Element and text location data
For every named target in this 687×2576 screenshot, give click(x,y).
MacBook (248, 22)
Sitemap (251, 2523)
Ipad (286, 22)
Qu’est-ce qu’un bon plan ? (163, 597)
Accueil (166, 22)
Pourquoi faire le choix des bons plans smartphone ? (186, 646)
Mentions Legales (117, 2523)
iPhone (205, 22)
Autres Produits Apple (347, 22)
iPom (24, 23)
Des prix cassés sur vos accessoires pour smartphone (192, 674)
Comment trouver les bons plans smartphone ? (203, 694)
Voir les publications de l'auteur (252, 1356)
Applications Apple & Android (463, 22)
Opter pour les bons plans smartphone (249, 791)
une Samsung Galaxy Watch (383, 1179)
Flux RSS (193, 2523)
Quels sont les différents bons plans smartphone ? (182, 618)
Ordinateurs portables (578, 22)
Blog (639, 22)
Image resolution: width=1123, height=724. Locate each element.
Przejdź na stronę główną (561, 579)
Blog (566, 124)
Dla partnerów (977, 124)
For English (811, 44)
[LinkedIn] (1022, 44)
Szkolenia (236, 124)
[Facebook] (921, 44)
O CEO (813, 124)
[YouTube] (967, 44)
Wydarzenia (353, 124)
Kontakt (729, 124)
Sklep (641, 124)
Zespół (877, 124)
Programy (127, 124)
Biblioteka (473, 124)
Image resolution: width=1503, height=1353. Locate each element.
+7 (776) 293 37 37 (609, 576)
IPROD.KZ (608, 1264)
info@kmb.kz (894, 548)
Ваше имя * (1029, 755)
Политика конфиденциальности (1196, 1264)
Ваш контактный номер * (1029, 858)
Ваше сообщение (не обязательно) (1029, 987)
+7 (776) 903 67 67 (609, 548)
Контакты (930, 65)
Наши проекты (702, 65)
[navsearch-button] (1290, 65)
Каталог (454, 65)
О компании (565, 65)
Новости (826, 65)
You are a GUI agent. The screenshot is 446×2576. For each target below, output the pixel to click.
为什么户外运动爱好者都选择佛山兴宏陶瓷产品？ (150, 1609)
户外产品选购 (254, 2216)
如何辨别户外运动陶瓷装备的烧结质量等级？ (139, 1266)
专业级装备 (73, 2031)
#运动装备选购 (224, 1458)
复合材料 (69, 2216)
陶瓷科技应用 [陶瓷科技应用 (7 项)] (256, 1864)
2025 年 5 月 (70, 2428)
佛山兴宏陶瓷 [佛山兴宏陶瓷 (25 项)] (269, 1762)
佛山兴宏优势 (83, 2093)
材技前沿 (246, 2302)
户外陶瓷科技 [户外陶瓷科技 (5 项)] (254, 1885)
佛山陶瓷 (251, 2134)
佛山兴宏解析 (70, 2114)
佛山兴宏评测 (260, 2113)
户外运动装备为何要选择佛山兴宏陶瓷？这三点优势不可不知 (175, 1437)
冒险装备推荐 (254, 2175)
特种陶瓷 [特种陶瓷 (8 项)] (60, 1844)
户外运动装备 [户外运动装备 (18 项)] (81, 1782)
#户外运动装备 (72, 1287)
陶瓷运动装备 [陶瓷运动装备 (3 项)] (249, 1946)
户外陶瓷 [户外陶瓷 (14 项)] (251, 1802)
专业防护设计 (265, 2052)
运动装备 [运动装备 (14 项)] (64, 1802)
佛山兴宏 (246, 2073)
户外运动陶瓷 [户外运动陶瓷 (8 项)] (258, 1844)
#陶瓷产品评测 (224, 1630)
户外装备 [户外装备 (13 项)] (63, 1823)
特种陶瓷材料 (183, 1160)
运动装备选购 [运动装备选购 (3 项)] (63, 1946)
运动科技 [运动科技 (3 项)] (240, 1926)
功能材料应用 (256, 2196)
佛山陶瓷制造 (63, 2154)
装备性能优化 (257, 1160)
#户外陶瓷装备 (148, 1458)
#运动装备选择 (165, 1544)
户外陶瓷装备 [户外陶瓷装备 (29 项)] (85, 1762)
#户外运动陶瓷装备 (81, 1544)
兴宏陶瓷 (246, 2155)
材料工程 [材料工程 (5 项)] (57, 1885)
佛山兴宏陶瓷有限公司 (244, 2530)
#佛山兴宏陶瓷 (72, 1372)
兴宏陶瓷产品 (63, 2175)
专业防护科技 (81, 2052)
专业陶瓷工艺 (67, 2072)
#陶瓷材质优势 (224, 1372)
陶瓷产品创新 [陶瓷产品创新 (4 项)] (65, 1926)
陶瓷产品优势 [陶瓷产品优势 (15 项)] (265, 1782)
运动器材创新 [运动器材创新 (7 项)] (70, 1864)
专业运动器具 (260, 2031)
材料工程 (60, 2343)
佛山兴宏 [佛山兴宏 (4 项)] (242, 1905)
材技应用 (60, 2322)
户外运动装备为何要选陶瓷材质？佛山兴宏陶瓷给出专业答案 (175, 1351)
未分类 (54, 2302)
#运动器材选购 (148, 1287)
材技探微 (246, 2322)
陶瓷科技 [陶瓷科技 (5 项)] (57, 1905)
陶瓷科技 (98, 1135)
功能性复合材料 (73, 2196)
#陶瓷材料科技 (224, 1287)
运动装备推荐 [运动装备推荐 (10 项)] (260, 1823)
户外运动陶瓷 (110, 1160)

▶ [What to do]
Please render all of the data above as a Markdown table with two columns, Row and Line, putting a row number in Row and the corresponding line in Line, and skipping any blank lines.

▶ [In response]
| Row | Line |
|---|---|
| 1 | For every named target in this 687×2576 screenshot, give click(x,y). |
| 2 | MacBook (248, 22) |
| 3 | Sitemap (251, 2523) |
| 4 | Ipad (286, 22) |
| 5 | Qu’est-ce qu’un bon plan ? (163, 597) |
| 6 | Accueil (166, 22) |
| 7 | Pourquoi faire le choix des bons plans smartphone ? (186, 646) |
| 8 | Mentions Legales (117, 2523) |
| 9 | iPhone (205, 22) |
| 10 | Autres Produits Apple (347, 22) |
| 11 | iPom (24, 23) |
| 12 | Des prix cassés sur vos accessoires pour smartphone (192, 674) |
| 13 | Comment trouver les bons plans smartphone ? (203, 694) |
| 14 | Voir les publications de l'auteur (252, 1356) |
| 15 | Applications Apple & Android (463, 22) |
| 16 | Opter pour les bons plans smartphone (249, 791) |
| 17 | une Samsung Galaxy Watch (383, 1179) |
| 18 | Flux RSS (193, 2523) |
| 19 | Quels sont les différents bons plans smartphone ? (182, 618) |
| 20 | Ordinateurs portables (578, 22) |
| 21 | Blog (639, 22) |
| 22 | Image resolution: width=1123, height=724. Locate each element. |
| 23 | Przejdź na stronę główną (561, 579) |
| 24 | Blog (566, 124) |
| 25 | Dla partnerów (977, 124) |
| 26 | For English (811, 44) |
| 27 | [LinkedIn] (1022, 44) |
| 28 | Szkolenia (236, 124) |
| 29 | [Facebook] (921, 44) |
| 30 | O CEO (813, 124) |
| 31 | [YouTube] (967, 44) |
| 32 | Wydarzenia (353, 124) |
| 33 | Kontakt (729, 124) |
| 34 | Sklep (641, 124) |
| 35 | Zespół (877, 124) |
| 36 | Programy (127, 124) |
| 37 | Biblioteka (473, 124) |
| 38 | Image resolution: width=1503, height=1353. Locate each element. |
| 39 | +7 (776) 293 37 37 (609, 576) |
| 40 | IPROD.KZ (608, 1264) |
| 41 | info@kmb.kz (894, 548) |
| 42 | Ваше имя * (1029, 755) |
| 43 | Политика конфиденциальности (1196, 1264) |
| 44 | Ваш контактный номер * (1029, 858) |
| 45 | Ваше сообщение (не обязательно) (1029, 987) |
| 46 | +7 (776) 903 67 67 (609, 548) |
| 47 | Контакты (930, 65) |
| 48 | Наши проекты (702, 65) |
| 49 | [navsearch-button] (1290, 65) |
| 50 | Каталог (454, 65) |
| 51 | О компании (565, 65) |
| 52 | Новости (826, 65) |
| 53 | You are a GUI agent. The screenshot is 446×2576. For each target below, output the pixel to click. |
| 54 | 为什么户外运动爱好者都选择佛山兴宏陶瓷产品？ (150, 1609) |
| 55 | 户外产品选购 (254, 2216) |
| 56 | 如何辨别户外运动陶瓷装备的烧结质量等级？ (139, 1266) |
| 57 | 专业级装备 (73, 2031) |
| 58 | #运动装备选购 (224, 1458) |
| 59 | 复合材料 (69, 2216) |
| 60 | 陶瓷科技应用 [陶瓷科技应用 (7 项)] (256, 1864) |
| 61 | 2025 年 5 月 (70, 2428) |
| 62 | 佛山兴宏陶瓷 [佛山兴宏陶瓷 (25 项)] (269, 1762) |
| 63 | 佛山兴宏优势 (83, 2093) |
| 64 | 材技前沿 (246, 2302) |
| 65 | 户外陶瓷科技 [户外陶瓷科技 (5 项)] (254, 1885) |
| 66 | 佛山陶瓷 (251, 2134) |
| 67 | 佛山兴宏解析 (70, 2114) |
| 68 | 佛山兴宏评测 (260, 2113) |
| 69 | 户外运动装备为何要选择佛山兴宏陶瓷？这三点优势不可不知 (175, 1437) |
| 70 | 冒险装备推荐 (254, 2175) |
| 71 | 特种陶瓷 [特种陶瓷 (8 项)] (60, 1844) |
| 72 | 户外运动装备 [户外运动装备 (18 项)] (81, 1782) |
| 73 | #户外运动装备 (72, 1287) |
| 74 | 陶瓷运动装备 [陶瓷运动装备 (3 项)] (249, 1946) |
| 75 | 户外陶瓷 [户外陶瓷 (14 项)] (251, 1802) |
| 76 | 专业防护设计 (265, 2052) |
| 77 | 运动装备 [运动装备 (14 项)] (64, 1802) |
| 78 | 佛山兴宏 (246, 2073) |
| 79 | 户外运动陶瓷 [户外运动陶瓷 (8 项)] (258, 1844) |
| 80 | #陶瓷产品评测 (224, 1630) |
| 81 | 户外装备 [户外装备 (13 项)] (63, 1823) |
| 82 | 特种陶瓷材料 (183, 1160) |
| 83 | 运动装备选购 [运动装备选购 (3 项)] (63, 1946) |
| 84 | 运动科技 [运动科技 (3 项)] (240, 1926) |
| 85 | 功能材料应用 (256, 2196) |
| 86 | 佛山陶瓷制造 (63, 2154) |
| 87 | 装备性能优化 (257, 1160) |
| 88 | #户外陶瓷装备 (148, 1458) |
| 89 | #运动装备选择 (165, 1544) |
| 90 | 户外陶瓷装备 [户外陶瓷装备 (29 项)] (85, 1762) |
| 91 | #户外运动陶瓷装备 (81, 1544) |
| 92 | 兴宏陶瓷 (246, 2155) |
| 93 | 材料工程 [材料工程 (5 项)] (57, 1885) |
| 94 | 佛山兴宏陶瓷有限公司 (244, 2530) |
| 95 | #佛山兴宏陶瓷 (72, 1372) |
| 96 | 兴宏陶瓷产品 (63, 2175) |
| 97 | 专业防护科技 (81, 2052) |
| 98 | 专业陶瓷工艺 (67, 2072) |
| 99 | #陶瓷材质优势 (224, 1372) |
| 100 | 陶瓷产品创新 [陶瓷产品创新 (4 项)] (65, 1926) |
| 101 | 陶瓷产品优势 [陶瓷产品优势 (15 项)] (265, 1782) |
| 102 | 运动器材创新 [运动器材创新 (7 项)] (70, 1864) |
| 103 | 专业运动器具 (260, 2031) |
| 104 | 材料工程 (60, 2343) |
| 105 | 佛山兴宏 [佛山兴宏 (4 项)] (242, 1905) |
| 106 | 材技应用 (60, 2322) |
| 107 | 户外运动装备为何要选陶瓷材质？佛山兴宏陶瓷给出专业答案 (175, 1351) |
| 108 | 未分类 (54, 2302) |
| 109 | #运动器材选购 (148, 1287) |
| 110 | 材技探微 (246, 2322) |
| 111 | 陶瓷科技 [陶瓷科技 (5 项)] (57, 1905) |
| 112 | 陶瓷科技 (98, 1135) |
| 113 | 功能性复合材料 (73, 2196) |
| 114 | #陶瓷材料科技 (224, 1287) |
| 115 | 运动装备推荐 [运动装备推荐 (10 项)] (260, 1823) |
| 116 | 户外运动陶瓷 (110, 1160) |